I would aim serious criticism at those mutation breeders who strive to introduce a mutation into a different species by hybridising. Examples are pairing mutation Ringneck Parakeets with Alexandrine Parakeets (Psittacula eupatria) and Rainbow Lorikeets with Scaly-breasted Lorikeets (Trichoglossus chlorolepidotus). There is never a responsible reason for hybridising and in these cases the only reason is to generate high income from “new” mutations.
Hybridising has also happened with various species of Lovebirds (Agapornis), to the degree that pure-bred and mutation-free birds are hard to find. This is especially regrettable because several Lovebird species are now endangered by habitat loss and degradation in Africa.
In recent years, and especially in recent months, environmental crises have grabbed the headlines, making more people than ever before aware of the threats to the environment, to wildlife and to the human race.
Hopefully, it will result in more bird breeders becoming interested in the fate and conservation of birds in their natural habitats. And in supporting conservation projects in some way, however modest.
More on the Glossy Cockatoo
In a previous blog I drew attention to the devastating impact of bush fires on Kangaroo Island, off the southern coast of Australia. The fires started on December 20. This 4,400km² (1,700 square miles) island is the only home of the southern sub-species of the Glossy Black-Cockatoo (Calyptorhynchus lathami halmaturinus). This subspecies is now extinct on the Australian mainland. As itfeeds almost exclusively on the seeds of the drooping she-oak eucalypt, it is highly vulnerable to habitat loss.
In 1995, when there were only about 150 cockatoos, a very successful recovery programme began. By protecting nest hollows from predatory possums, erecting artificial nest- boxes, and planting food trees, conservationists helped cockatoo numbers increase to nearly 400 by 2016.

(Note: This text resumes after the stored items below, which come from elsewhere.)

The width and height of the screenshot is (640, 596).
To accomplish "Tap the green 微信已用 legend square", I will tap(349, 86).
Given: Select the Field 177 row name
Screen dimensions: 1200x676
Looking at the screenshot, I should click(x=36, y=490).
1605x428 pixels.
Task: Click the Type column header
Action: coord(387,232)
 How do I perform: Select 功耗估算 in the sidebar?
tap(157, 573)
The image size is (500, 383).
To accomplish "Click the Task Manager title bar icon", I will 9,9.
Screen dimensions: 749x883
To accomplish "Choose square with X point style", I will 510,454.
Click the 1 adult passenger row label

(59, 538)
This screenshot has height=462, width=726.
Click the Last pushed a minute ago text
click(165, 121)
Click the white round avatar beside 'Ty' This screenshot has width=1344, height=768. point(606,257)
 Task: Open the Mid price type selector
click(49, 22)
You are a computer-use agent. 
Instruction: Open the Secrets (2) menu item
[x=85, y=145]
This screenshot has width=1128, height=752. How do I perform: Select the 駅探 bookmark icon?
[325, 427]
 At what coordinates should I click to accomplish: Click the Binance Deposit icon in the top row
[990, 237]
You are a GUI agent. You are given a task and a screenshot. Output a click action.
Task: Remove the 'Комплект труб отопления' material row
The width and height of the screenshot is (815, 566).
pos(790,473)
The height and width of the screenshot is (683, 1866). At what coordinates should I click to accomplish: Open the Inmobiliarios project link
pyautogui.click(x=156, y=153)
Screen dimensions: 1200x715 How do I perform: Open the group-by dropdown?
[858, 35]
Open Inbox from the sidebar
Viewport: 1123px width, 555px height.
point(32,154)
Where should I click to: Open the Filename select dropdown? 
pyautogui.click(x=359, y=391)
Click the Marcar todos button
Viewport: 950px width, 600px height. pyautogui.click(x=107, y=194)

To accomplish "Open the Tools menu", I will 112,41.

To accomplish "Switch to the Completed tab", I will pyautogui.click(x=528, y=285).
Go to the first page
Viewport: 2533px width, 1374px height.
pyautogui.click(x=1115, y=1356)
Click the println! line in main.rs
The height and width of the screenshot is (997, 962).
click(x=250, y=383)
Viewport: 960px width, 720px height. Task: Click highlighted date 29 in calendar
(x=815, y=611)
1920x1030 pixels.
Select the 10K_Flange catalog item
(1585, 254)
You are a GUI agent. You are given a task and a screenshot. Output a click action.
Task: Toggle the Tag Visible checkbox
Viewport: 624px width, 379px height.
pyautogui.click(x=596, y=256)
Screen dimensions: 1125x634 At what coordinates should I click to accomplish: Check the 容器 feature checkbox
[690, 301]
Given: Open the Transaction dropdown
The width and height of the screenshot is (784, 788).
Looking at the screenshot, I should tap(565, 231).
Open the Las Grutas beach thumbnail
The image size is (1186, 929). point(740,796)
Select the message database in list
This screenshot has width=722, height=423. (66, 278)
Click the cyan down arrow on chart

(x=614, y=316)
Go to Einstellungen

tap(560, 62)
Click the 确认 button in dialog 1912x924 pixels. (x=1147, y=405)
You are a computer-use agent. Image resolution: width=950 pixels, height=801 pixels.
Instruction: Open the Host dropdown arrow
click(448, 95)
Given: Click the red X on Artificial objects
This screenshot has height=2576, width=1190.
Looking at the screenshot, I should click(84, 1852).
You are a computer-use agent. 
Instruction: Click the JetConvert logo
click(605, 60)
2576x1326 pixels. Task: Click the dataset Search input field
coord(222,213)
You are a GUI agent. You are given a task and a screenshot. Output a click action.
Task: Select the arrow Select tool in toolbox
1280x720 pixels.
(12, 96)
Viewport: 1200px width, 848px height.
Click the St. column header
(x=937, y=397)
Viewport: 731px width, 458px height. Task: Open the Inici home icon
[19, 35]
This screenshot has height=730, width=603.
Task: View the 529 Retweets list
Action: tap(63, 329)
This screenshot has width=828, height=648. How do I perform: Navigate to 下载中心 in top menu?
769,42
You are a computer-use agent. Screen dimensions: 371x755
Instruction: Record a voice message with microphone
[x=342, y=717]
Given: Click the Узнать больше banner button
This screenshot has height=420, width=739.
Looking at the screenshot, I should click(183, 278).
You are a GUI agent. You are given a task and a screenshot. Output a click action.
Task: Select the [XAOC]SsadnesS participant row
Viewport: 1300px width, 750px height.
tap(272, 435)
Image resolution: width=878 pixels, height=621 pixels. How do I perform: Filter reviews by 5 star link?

It is believed that 50-60% of the Cockatoo’s habitat was affected. It could be ten years before the burnt stands produce enough food to support the Cockatoos. Flocks typically maintain well-defined territories, so the situation is very serious.
Furthermore, at least 90 of the 150 plastic nest-boxes erected by the Glossy Black-Cockatoo Recovery Program could have melted or been deformed by the heat.
Emergency efforts are underway in the eastern part of Kangaroo Island, which still holds patches of she-oak woodland Cockatoos could use. Concerned people have volunteered to install nest-boxes on their own properties to encourage breeding.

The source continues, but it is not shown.